In passato, un orientamento più rigido tendeva a escludere che la cancellazione potesse fermare il braccio della giustizia. Le ragioni di questa visione erano principalmente due, in primis il principio di tassatività delle cause estintive, secondo cui non si possono aggiungere nuove motivazioni di estinzione oltre a quelle previste dalla legge (Cass n. 9006/2022); in secondo luogo, il timore che la cancellazione venisse utilizzata come un escamotage tattico per sottrarsi alle sanzioni pecuniarie o interdittive attraverso lo scioglimento volontario della società.

Il nuovo orientamento

L’assetto interpretativo è stato ribaltato con la recente sentenza n. 16218/2026, in cui la Cassazione ha stabilito che la cancellazione dal registro delle imprese determina l’estinzione dell’illecito contemplato dal D.Lgs 231/2001. Per effetto di tale principio di diritto, una volta che la società cessa di esistere formalmente attraverso la procedura di liquidazione e successiva cancellazione, ogni pretesa sanzionatoria legata al decade in modo irreversibile.

Varie sono le argomentazioni di diritto sulle quali poggia tale orientamento ermeneutico.

Cancellazione della società con effetti “costitutivi”

Ai sensi dell’articolo 2495, comma 2 del Codice Civile, la cancellazione dal registro delle imprese ha un’efficacia cosiddetta “costitutiva”. Questo significa che, dal momento in cui l’ufficiale del registro annota la fine della società, questa cessa di esistere per l’ordinamento in modo tombale. Tale effetto è irreversibile e si produce anche se rimangono debiti non pagati o rapporti giuridici ancora aperti.

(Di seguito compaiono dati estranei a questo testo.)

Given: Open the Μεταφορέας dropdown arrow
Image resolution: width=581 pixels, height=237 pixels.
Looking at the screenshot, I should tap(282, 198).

Cancellazione ente equiparabile alla “morte” dell’imputato

L’articolo 35, D.Lgs 231/2001, stabilisce che all’ente si applichino, in quanto compatibili, le disposizioni processuali previste per l’imputato. Seguendo questo filo logico, la Cassazione ha affermato che la cancellazione della società produce effetti analoghi a quelli della morte dell’imputato, dunque come il decesso estingue il fatto illecito commesso dalla persona fisica, così la morte della persona giuridica estingue l’illecito amministrativo dipendente da reato: in altri termini l’azione punitiva dello Stato non può proseguire contro un fantasma giuridico.

Responsabilità non estendibile a terzi

Uno dei punti più delicati dell’analisi riguarda la posizione di soci e liquidatori dopo la cancellazione. Se lo Stato potesse trasferire l’obbligo di pagare la sanzione 231 sui soggetti terzi, si violerebbe il principio di personalità della responsabilità. In altre parole, poiché la sanzione nasce per punire l’ente, non può essere “ereditata” da chi ne faceva parte.

La Corte ha inoltre stabilito che l’effetto estintivo della cancellazione ha una portata generale e oggettiva,  a nulla rilevando le motivazioni che giustifichino tale cancellazione.